In the meantime, Hawks Nest is a very beautiful and relaxing place. Almost all of the boats here are big sport fishing craft, some of them for charter and others being looked after by hired crew while the owners fly in once in a while to fish. The resort has its own 5,000 foot runway with several planes belonging to current guests parked alongside. The swimming pool and beach with palms and hammocks looks straight out of a brochure. There are bicycles everywhere for transportation, kayaks, and a laundry where Annie spent much time today. There is free wireless and an "honor bar" at the restaurant. Although this is our first marina since Nassau, I think it's one of the nicest we've seen in quite a while.
Annie says: The few sentences above don't quite catch all the drama of the event. There is no mention of the alarms, the shroud stays, the whisker pole and the runaway autopilot. This is a story best told over a couple of cold beers. Anyway we did survive (including the boat) and hopefully will never have to live through that experience again. As usual, Laura was an absolute angel of a trooper the entire time.
Tuesday, May 2, - New Bight, Cat Island
Although the shaft thankfully wasn't leaking, a rather insistent knocking told us that we don't yet have the engine aligned properly. Once we got around the shoals we were able to sail towards New Bight, just a few miles north. Hoping to change our luck, I put out the trolling line with the spoon and quickly had a hit--an 18 inch Spanish Mackerel, which ended up safely in our refrigerator and eventually on the dinner table. Later there was a huge tug on the line, which turned out to be a three foot Great Barracuda, which we were glad to get off the line. But our biggest catch of the day came after we anchored and returned from a pleasant walk on the beach. Don from Warrior, a sport fishing boat anchored nearby (our only neighbor), called on the radio to say that they had more dolphin in their freezer than they needed...would we like some? Ten minutes later we were enjoying a hour's visit with Don and Sue, who have cruised and fished far and wide in the Bahamas. Before we left they had given us not just the frozen fish, but also two "Triple-D" dolphin lures, some new paperbacks and magazines to read, and loaned us the excellent BBC/Nature series "Blue Oceans" on VHS tape.
Today we dinghied ashore and looked at the ruins of the Armbrister Plantation home dating to 1760 right off the beach, then walked twenty minutes to the top of Mt.
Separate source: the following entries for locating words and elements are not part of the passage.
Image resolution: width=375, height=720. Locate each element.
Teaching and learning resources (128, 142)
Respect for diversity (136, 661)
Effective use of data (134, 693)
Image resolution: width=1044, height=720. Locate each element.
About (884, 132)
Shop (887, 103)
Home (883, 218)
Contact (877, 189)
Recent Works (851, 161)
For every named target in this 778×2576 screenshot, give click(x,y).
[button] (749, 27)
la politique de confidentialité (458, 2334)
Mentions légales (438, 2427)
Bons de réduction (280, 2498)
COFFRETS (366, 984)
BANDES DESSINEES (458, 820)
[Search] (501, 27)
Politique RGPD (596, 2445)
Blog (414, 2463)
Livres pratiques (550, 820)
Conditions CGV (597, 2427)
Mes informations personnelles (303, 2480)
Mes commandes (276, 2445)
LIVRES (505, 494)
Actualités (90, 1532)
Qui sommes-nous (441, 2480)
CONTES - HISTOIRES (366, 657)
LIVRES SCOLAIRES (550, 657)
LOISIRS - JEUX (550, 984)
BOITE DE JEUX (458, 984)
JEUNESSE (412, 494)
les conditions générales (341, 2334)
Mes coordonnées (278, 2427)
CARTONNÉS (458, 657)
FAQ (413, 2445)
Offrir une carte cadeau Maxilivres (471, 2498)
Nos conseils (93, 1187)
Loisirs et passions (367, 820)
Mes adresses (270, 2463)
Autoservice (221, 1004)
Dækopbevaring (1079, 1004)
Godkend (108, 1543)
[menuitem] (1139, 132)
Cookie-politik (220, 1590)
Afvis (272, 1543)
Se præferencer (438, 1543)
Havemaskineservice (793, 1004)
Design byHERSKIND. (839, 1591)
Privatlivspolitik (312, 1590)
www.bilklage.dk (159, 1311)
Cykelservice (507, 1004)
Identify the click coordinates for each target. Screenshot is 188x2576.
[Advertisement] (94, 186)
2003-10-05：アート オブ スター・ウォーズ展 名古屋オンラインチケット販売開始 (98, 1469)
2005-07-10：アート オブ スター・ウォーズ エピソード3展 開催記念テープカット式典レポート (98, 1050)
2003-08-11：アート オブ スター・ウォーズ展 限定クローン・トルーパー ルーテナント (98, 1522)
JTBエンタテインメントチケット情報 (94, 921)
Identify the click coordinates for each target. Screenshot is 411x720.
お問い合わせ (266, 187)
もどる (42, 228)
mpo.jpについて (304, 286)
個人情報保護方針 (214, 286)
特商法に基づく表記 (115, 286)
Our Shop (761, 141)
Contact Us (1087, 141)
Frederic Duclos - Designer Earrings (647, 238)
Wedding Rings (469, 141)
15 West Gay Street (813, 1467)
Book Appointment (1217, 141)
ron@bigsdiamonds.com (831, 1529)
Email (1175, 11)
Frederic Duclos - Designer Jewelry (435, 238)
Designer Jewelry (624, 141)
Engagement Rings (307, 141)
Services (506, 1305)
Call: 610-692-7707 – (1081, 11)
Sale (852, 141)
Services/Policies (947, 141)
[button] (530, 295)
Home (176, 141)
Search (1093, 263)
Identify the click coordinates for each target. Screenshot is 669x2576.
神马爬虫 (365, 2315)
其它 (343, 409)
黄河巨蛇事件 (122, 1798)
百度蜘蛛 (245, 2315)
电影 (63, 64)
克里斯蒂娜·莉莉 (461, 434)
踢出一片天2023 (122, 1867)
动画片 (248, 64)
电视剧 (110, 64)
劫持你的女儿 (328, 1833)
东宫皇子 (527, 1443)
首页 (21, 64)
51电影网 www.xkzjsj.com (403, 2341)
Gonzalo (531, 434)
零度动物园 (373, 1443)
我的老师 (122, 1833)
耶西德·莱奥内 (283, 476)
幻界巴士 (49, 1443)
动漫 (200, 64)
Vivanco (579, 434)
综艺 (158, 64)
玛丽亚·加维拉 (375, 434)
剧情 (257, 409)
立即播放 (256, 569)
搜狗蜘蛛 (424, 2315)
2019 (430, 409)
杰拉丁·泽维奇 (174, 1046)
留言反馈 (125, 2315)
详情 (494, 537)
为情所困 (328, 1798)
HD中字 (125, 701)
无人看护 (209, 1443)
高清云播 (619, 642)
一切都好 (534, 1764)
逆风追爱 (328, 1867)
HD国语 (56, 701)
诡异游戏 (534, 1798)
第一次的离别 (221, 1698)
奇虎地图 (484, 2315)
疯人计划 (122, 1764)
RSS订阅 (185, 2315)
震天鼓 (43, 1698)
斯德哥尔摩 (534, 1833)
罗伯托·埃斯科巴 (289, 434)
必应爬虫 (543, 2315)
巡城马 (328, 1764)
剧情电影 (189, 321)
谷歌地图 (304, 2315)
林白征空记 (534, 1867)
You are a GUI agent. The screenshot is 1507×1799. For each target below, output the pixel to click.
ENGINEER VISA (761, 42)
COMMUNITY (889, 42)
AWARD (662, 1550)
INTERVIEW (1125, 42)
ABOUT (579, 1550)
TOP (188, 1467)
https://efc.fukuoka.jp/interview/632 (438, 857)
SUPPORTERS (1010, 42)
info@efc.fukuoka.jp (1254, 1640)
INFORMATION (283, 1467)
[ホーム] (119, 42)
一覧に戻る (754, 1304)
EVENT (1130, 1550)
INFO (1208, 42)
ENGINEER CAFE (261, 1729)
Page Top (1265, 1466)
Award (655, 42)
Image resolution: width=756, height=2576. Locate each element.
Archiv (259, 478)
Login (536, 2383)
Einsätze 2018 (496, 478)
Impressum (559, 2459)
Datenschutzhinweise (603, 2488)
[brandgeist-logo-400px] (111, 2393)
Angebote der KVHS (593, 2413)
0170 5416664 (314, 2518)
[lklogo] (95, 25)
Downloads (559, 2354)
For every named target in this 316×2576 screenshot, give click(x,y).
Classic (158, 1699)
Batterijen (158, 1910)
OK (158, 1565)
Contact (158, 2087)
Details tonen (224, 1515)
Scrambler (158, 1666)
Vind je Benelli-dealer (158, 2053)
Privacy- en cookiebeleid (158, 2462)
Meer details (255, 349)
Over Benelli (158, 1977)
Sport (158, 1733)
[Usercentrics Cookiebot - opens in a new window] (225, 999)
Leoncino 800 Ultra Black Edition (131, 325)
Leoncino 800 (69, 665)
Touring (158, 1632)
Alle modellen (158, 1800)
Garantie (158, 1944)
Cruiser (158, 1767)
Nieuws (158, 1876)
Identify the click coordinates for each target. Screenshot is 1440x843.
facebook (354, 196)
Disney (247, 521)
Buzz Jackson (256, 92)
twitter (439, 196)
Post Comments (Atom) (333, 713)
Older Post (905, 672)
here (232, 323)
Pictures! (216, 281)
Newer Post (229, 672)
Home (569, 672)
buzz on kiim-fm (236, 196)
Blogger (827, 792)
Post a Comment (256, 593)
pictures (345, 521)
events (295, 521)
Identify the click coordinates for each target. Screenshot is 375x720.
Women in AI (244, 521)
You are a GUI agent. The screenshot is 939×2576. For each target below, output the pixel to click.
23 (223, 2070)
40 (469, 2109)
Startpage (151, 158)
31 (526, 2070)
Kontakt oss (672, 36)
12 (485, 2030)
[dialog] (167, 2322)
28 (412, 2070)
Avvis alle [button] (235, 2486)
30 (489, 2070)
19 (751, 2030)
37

Alverna, the highest point in the Bahamas. Summit! This hill is home to Cat Island's most famous attraction, the Hermitage, a miniature replica of a Franciscan monastery. One man, Father Jerome, built all of this as measure of his devotion and a place to spend his retirement as a hermit: the sorrowful "Stations of the Cross" as you climb the hill, a tiny chapel for his devotionals, a bell tower, an outdoor shower, a small room with a bunk. What a peaceful, grand, and yet very humble place! Laura and I followed a trail nearby to a small cave that must have been a favorite hideout for the local inhabitants over the past few hundred years.
I adjusted the engine mounts and changed the oil this afternoon (526 hours), so we were in theory ready to move to a new spot tomorrow. However, Don and Sue on Warrior invited us to go out fishing with them on their boat and we're all quite excited about doing that instead. Got an e-mail from Clarence saying that Third Angel was safely in Luperon, so that was good news as well.
Wednesday, May 3 - New Bight, Cat Island
We learned a lot about fishing and had a lot of fun thanks to the generosity of these fine folks from South Dakota.